18 agosto 2019
Aggiornato 08:30

Caso Schwazer, la Procura antidoping convoca Carolina Kostner

Schwazer ha accusato l'ex fidanzata di averla coperta e di averlo aiutato con un controllo antidoping. La Kostner racconta di aver risposto a degli ispettori che Schwazer non era in casa

ROMA - L'Ufficio di Procura Antidoping (UPA), sulla base delle notizie di stampa, ha convocato per venerdì 19 settembre 2014 alle ore 13 l'atleta Carolina Kostner per rispondere degli addebiti contestati (artt. 2.8. e 3.3. delle NSA).

I SOSPETTI DEL MAGISTRATO - Sulle pagine di Libero, infatti, viene descritta quella che era diventata, ormai, una vita d'inferno. Al magistrato di Bolzano, che le chiedeva del doping di Schwazer, la Kostner parla di un macchinario notturno collegato a una maschera facciale che metteva sul viso per l'intera durata della notte e «io ero costretta a mettermi i tappi alle orecchie dal rumore». I magistrati sospettano che il maratoneta possa aver assunto sostanze illecite fin dal 2008, cioè dalle Olimpiadi di Pechino in cui vinse la medaglia d'oro. Il pubblico ministero, infatti, scrive che Schwazer «avrebbe fatto uso di una tenda ipossica in grado di abbassare la percentuale di ossigeno nell'aria, vietata in Italia dal ministero della Salute». La pattinatrice conferma l'esistenza della tenda ipossica, ma non dà la certezza che la usasse fin dal 2008.

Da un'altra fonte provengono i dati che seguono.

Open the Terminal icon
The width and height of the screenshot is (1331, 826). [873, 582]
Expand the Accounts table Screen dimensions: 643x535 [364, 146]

COMPLICITÀ - Schwazer ha accusato l'ex fidanzata di averla coperta e di averlo aiutato con un controllo antidoping. La Kostner racconta di aver risposto a degli ispettori che Schwazer non era in casa. «Io feci come mi disse e poi mi arrabbiai con lui». Inoltre spiega un altro episodio di un mancato controllo e commenta che lei era spesso lontana da casa per cui non riusciva a rendersi conto di quanto faceva l'ex fidanzato.